**Word and element pointing listing**
------------------------------

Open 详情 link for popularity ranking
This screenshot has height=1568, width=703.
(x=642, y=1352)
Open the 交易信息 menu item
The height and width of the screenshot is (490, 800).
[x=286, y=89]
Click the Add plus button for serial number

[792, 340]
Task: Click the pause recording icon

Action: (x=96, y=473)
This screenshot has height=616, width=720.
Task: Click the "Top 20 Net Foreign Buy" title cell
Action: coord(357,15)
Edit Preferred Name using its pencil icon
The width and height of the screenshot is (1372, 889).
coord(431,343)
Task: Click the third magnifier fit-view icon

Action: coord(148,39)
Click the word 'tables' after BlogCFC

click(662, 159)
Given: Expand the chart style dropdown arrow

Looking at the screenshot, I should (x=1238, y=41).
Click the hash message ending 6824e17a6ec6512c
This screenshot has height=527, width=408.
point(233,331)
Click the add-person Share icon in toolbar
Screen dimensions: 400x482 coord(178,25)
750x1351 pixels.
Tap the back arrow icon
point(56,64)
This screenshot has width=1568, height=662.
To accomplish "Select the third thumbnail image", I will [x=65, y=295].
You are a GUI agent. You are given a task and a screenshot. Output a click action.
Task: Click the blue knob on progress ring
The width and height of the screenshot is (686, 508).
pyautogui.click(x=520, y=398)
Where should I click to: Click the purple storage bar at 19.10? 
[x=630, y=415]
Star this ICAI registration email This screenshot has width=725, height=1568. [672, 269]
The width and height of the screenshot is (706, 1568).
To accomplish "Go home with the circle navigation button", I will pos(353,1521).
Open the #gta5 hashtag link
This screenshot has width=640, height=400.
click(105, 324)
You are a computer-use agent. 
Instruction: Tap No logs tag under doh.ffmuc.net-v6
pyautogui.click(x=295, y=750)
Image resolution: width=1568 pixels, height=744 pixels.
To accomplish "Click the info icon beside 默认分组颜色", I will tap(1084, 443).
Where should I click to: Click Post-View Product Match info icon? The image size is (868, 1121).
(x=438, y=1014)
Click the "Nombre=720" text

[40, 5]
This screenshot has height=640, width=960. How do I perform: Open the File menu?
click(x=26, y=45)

------------------------------

**Aim**
Extract every line of the listing above that contains the word "This".

**Expected output**
This screenshot has height=1568, width=703.
This screenshot has height=616, width=720.
This screenshot has height=527, width=408.
This screenshot has width=1568, height=662.
Star this ICAI registration email This screenshot has width=725, height=1568. [672, 269]
This screenshot has width=640, height=400.
This screenshot has height=640, width=960. How do I perform: Open the File menu?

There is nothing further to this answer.